In common with any well studied set of genes, the disease genes examined here were significantly better annotated relative to the average in the human genome. To be precise, our positive control set of genes possesses 10.71 IDs per gene (standard deviation (SD): 4.51) whereas the genome average is 5.39 IDs per gene (SD: 4.51). As POCUS relies on over-representation of IDs between loci, and as highly annotated genes are more likely to contain a given ID than poorly annotated genes, this could introduce bias into the protocol. In this case we might expect the positive control genes scoring above the threshold to be those with the highest number of IDs. In fact, the mean numbers of IDs possessed by positive control genes above the threshold are 11.25 (SD: 5.32), 12.55 (SD: 4.93), and 13 (SD: 4.44) at the three locus sizes, respectively. None of these means is significantly different from that of the positive control set in general (by two-tailed, unpaired t tests). Other data suggest that, in general, POCUS identified disease genes correctly because these genes have highly scoring IDs rather than a large number of moderately scoring IDs. This effect is visible in comparisons between the average scores per ID for positive control disease gene sets versus non-disease genes within the simulated loci. At the three locus sizes examined (100, 500, and 1,000 IDs), these scores are 0.0144 compared to 0.0014, 0.0043 compared to 0.0003, and 0.0025 compared to 0.0002, respectively. In each case, the positive control disease genes possess IDs that score around 10 times more than the IDs possessed by non-disease genes. Thus, the success of POCUS is largely attributable to patterns of ID sharing between disease genes that are unusual with respect to other genes arbitrarily selected from the genome. The score assigned to an ID depends on the rarity of the ID in the genome, the number of genes at different loci sharing it, and the size and number of loci examined. In practical terms, when genes do score above threshold they do so as a result of possessing high-scoring IDs (greater than 0.4). The stringency of POCUS is evident in the observation that at the largest locus size the genes scoring above threshold shared IDs seen only 10 or fewer times in the genome. Alternatively, less rare identifiers (occurring 10-50 times in the genome) could also score highly provided they were shared between five or more genes at different loci.
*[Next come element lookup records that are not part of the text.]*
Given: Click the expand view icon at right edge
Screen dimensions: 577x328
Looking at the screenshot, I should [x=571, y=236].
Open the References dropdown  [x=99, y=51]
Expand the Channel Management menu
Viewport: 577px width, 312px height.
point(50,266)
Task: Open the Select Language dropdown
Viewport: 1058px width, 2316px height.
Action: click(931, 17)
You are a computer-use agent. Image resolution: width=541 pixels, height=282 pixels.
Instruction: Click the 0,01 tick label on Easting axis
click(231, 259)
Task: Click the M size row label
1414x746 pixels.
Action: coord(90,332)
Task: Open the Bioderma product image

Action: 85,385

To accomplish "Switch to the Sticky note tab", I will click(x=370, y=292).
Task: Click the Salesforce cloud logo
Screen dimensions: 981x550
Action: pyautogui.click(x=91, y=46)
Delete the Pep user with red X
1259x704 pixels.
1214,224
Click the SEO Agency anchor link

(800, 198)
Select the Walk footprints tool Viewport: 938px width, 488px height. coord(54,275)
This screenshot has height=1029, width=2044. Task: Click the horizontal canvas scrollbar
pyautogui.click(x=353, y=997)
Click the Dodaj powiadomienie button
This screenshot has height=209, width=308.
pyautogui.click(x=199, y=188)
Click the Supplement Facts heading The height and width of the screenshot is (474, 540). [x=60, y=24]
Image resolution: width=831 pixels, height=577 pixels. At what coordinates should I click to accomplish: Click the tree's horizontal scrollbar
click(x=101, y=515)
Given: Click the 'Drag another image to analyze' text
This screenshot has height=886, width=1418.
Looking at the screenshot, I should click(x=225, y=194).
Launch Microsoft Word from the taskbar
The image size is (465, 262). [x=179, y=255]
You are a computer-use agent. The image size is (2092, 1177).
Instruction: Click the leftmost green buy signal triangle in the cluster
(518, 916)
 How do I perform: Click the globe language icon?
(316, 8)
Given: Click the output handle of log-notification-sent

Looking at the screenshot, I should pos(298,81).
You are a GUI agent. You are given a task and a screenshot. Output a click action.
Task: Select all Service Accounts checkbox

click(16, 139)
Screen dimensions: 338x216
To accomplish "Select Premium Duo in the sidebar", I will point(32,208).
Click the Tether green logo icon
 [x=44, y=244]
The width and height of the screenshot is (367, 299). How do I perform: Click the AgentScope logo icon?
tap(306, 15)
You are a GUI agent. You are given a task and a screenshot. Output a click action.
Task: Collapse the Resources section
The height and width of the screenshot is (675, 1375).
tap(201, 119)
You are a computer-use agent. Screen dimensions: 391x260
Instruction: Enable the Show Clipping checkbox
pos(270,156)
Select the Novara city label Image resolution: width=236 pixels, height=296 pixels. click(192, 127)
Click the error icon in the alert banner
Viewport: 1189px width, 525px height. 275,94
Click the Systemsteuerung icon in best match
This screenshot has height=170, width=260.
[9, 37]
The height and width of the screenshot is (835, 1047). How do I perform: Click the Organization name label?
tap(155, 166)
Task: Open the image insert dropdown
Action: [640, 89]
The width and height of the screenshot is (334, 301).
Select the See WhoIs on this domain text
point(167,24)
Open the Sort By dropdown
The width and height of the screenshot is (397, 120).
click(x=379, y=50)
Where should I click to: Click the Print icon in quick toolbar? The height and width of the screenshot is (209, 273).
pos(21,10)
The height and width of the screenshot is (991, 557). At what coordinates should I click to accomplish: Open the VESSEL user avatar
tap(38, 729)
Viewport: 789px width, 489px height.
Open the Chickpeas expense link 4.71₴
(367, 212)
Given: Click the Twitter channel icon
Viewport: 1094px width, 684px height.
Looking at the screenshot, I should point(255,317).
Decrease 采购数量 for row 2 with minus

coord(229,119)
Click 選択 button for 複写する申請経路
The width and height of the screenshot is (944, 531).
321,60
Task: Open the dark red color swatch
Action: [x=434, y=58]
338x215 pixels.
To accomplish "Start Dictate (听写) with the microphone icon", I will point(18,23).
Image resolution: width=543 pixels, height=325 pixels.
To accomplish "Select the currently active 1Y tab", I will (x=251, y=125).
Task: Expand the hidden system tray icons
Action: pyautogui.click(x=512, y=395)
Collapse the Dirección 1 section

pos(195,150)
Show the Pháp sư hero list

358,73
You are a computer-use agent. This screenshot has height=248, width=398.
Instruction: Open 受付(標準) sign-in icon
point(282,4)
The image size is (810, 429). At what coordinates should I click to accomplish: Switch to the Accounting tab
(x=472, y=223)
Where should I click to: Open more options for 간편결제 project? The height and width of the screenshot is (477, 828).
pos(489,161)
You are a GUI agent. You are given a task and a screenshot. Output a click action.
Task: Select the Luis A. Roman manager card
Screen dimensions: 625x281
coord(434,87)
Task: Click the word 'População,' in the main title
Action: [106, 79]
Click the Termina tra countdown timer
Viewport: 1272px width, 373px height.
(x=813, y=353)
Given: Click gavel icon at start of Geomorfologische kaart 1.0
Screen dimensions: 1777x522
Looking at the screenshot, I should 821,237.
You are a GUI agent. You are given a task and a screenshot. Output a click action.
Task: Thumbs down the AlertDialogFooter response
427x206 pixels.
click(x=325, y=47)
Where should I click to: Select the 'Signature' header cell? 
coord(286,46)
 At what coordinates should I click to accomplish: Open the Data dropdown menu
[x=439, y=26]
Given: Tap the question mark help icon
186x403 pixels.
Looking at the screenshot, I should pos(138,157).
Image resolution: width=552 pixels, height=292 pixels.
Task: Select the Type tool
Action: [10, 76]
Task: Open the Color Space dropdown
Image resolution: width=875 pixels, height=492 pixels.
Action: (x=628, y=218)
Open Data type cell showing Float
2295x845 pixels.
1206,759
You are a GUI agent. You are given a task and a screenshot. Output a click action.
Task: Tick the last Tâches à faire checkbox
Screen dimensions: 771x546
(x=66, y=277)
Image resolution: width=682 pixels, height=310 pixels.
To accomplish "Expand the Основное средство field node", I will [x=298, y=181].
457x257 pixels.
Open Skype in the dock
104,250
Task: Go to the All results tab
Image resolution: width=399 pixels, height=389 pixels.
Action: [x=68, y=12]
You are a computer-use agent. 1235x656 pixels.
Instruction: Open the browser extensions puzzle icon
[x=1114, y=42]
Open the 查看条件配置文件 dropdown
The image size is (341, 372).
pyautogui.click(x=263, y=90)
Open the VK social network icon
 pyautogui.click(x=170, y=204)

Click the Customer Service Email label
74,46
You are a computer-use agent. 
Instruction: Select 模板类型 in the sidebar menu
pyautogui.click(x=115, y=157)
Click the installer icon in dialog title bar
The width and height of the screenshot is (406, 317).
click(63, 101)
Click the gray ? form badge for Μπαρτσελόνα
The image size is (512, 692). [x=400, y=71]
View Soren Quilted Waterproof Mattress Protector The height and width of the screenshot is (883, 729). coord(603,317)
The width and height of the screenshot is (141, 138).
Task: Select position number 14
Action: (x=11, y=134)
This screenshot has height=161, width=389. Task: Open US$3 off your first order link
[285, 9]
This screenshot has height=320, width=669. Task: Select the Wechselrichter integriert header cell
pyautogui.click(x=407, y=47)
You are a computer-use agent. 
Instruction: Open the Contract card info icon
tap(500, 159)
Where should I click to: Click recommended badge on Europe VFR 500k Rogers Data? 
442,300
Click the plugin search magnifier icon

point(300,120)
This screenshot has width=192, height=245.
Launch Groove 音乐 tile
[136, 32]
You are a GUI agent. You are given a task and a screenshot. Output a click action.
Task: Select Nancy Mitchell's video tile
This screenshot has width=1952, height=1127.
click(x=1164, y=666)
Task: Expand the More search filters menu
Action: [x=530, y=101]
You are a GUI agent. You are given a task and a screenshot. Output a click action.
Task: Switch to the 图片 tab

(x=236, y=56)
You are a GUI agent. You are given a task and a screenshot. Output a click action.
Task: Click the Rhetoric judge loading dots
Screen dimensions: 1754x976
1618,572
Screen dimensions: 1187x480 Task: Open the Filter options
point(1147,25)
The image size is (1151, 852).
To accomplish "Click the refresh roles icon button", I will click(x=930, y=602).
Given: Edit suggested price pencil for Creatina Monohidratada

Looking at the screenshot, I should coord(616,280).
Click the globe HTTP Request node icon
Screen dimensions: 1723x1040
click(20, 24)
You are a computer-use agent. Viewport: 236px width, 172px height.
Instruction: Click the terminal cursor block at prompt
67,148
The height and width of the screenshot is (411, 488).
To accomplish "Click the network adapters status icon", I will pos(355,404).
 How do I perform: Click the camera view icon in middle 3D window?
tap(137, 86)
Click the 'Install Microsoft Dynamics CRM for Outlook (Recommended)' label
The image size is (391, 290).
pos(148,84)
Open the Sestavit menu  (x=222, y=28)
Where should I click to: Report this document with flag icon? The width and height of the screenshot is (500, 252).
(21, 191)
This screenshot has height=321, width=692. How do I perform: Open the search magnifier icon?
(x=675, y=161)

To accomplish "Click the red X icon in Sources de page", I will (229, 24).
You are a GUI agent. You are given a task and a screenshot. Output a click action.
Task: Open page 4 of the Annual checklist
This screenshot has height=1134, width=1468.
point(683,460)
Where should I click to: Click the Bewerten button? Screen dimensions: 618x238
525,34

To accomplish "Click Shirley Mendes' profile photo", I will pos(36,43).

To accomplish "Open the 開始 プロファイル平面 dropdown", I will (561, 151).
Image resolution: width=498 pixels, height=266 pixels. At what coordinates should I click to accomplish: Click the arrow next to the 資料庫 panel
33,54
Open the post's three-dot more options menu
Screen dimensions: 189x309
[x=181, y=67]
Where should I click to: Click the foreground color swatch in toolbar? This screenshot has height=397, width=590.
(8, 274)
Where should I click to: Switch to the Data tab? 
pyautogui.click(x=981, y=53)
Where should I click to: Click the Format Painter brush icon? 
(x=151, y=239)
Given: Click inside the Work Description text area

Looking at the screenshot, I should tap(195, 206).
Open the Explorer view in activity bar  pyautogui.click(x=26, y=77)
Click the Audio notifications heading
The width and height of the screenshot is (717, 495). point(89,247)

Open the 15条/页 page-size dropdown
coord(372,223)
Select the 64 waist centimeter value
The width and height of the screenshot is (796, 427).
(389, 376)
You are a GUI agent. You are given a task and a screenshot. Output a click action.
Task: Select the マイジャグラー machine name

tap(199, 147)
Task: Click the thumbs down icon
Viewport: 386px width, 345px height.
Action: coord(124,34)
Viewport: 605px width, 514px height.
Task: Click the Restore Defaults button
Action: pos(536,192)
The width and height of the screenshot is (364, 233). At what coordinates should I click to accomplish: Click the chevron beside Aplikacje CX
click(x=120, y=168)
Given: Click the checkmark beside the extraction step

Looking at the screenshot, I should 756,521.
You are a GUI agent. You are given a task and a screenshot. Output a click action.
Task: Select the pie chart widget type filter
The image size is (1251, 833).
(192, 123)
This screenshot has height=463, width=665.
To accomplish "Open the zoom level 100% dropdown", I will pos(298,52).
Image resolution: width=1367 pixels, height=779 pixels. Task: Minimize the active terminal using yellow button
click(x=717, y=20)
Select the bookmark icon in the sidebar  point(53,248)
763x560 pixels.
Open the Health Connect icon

Less subtle bias could also have been introduced by IDs that are associated with a disease itself, but on examination the annotation of disease genes contained only four such IDs (GO:0007601 vision, GO:0007048 oncogenesis, GO:0008181 tumor suppressor, and GO:0008016 regulation of heart). All these IDs were omitted from our analyses to remove such bias. All annotation IDs for all disease genes are available as additional data from [9] and see Additional data files with the online version of this article.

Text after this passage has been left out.